Master of the Buckhounds
- In office 13 May 1807 – 9 August 1823
- Monarchs: George III George IV
- Prime Minister: The Duke of Portland Spencer Perceval The Earl of Liverpool
- Preceded by: The Earl of Albemarle
- Succeeded by: The Lord Maryborough

Personal details
- Born: 19 October 1774
- Died: 9 August 1823 (aged 48)
- Spouse: Lady Louisa Gordon
- Education: St John's College, Cambridge

= Charles Cornwallis, 2nd Marquess Cornwallis =

British politician

Charles Cornwallis, 2nd Marquess Cornwallis (19 October 1774 – 9 August 1823), styled Viscount Brome until 1805, was a British Tory politician. He served as Master of the Buckhounds between 1807 and 1823.

==Background==
Cornwallis was the only son of General Charles Cornwallis, 1st Marquess Cornwallis, by his wife Jemima (née Jones). His mother died when he was four years old. He was educated at Eton and St John's College, Cambridge, receiving his M.A. in 1795.

==Career==
In 1795 Cornwallis was returned to parliament as one of two representatives for Eye (alongside his uncle William Cornwallis), a seat he held until 1796. He then sat as a Knight of the Shire for Suffolk until 1805, when he succeeded his father in the marquessate and entered the House of Lords. In 1807 he was appointed Master of the Buckhounds, a post he held until his death fourteen years later.
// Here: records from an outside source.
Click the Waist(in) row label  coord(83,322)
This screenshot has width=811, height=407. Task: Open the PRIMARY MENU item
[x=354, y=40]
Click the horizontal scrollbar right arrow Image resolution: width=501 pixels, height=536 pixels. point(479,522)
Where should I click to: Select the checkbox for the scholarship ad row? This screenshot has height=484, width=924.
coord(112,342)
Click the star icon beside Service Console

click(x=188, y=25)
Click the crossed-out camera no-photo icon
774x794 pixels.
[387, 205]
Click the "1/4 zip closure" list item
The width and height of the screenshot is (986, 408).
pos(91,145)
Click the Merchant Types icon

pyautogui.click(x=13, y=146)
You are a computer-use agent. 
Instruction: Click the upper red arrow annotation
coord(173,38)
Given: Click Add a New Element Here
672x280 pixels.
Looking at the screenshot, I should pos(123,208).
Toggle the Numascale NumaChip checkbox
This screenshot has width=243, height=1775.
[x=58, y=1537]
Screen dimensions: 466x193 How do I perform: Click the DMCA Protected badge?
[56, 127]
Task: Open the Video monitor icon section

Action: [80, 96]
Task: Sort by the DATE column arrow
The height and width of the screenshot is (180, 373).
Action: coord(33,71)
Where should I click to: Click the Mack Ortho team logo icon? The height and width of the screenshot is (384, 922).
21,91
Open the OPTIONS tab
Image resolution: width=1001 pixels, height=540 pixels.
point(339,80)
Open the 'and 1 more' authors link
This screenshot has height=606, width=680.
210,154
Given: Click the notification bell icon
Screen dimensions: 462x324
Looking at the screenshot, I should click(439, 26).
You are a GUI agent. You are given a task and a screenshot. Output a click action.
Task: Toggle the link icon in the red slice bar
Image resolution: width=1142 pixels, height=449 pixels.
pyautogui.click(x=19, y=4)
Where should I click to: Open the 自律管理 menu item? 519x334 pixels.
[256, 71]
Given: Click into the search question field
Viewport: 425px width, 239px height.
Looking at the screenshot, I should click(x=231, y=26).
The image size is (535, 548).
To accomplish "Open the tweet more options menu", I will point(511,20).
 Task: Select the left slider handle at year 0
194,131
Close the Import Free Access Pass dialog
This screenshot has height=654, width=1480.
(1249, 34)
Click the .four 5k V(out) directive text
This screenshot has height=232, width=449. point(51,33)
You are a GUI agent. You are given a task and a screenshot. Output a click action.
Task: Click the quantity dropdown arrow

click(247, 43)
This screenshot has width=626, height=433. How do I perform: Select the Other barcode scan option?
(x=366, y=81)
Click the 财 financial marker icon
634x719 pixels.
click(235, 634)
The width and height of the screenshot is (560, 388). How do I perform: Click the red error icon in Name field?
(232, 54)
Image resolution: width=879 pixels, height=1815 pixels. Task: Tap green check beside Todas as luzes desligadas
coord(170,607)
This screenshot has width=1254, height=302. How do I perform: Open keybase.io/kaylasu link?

On 26 May 1803 he was appointed Colonel of the East Suffolk Militia, and continued in command until his death.

==Family==
Lord Cornwallis married Lady Louisa Gordon (27 December 1776–5 December 1850), daughter of Alexander Gordon, 4th Duke of Gordon, on 17 April 1797. They had five daughters, including Lady Jane Cornwallis, wife of Richard Griffin, 3rd Baron Braybrooke, and Lady Jemima Cornwallis, wife of Edward Eliot, 3rd Earl of St Germans. He died in August 1823, aged 48. The marquessate became extinct on his death while he was succeeded in his remaining titles by his uncle, the Right Reverend James Cornwallis.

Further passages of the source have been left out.